== Segment start ==

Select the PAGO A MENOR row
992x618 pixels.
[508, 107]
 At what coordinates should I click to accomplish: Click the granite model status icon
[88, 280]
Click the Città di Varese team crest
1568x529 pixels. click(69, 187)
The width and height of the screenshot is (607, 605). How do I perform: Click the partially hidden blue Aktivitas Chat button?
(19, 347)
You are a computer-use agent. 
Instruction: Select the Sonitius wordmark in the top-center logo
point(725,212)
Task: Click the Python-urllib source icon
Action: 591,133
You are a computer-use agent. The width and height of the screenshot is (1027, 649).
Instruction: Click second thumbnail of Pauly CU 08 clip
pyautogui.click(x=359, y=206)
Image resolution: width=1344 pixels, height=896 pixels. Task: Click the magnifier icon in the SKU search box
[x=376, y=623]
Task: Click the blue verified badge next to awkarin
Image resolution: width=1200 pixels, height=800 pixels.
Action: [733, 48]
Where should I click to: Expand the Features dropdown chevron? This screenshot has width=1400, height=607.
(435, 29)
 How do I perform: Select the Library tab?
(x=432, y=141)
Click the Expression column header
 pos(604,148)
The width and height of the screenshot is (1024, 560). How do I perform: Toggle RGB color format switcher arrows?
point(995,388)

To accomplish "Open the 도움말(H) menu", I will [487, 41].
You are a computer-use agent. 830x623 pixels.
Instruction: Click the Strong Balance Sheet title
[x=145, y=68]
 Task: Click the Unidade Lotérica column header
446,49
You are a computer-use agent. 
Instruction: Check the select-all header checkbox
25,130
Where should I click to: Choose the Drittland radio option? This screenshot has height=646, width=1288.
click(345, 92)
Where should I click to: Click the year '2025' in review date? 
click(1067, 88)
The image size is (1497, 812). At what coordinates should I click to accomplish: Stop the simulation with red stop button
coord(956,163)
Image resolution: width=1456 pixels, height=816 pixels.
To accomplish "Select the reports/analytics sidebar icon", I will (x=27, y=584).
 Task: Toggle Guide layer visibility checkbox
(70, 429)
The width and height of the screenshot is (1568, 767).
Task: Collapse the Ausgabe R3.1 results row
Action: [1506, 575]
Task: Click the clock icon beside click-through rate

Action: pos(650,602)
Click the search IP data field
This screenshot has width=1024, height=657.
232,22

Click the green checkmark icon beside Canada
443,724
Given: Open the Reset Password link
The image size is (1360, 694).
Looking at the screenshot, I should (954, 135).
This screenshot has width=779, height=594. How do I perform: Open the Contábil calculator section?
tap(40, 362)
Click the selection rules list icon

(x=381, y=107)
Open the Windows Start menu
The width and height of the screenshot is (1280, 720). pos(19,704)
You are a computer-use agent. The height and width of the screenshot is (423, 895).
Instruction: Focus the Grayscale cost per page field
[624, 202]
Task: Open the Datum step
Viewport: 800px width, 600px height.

== Segment end ==

== BRIEF ==
The answer is each line in which the word "computer" occurs, copied from the material above.

== RESPONSE ==
You are a computer-use agent. 
You are a computer-use agent. The width and height of the screenshot is (1027, 649).
You are a computer-use agent. 830x623 pixels.
You are a computer-use agent. 
You are a computer-use agent. The height and width of the screenshot is (423, 895).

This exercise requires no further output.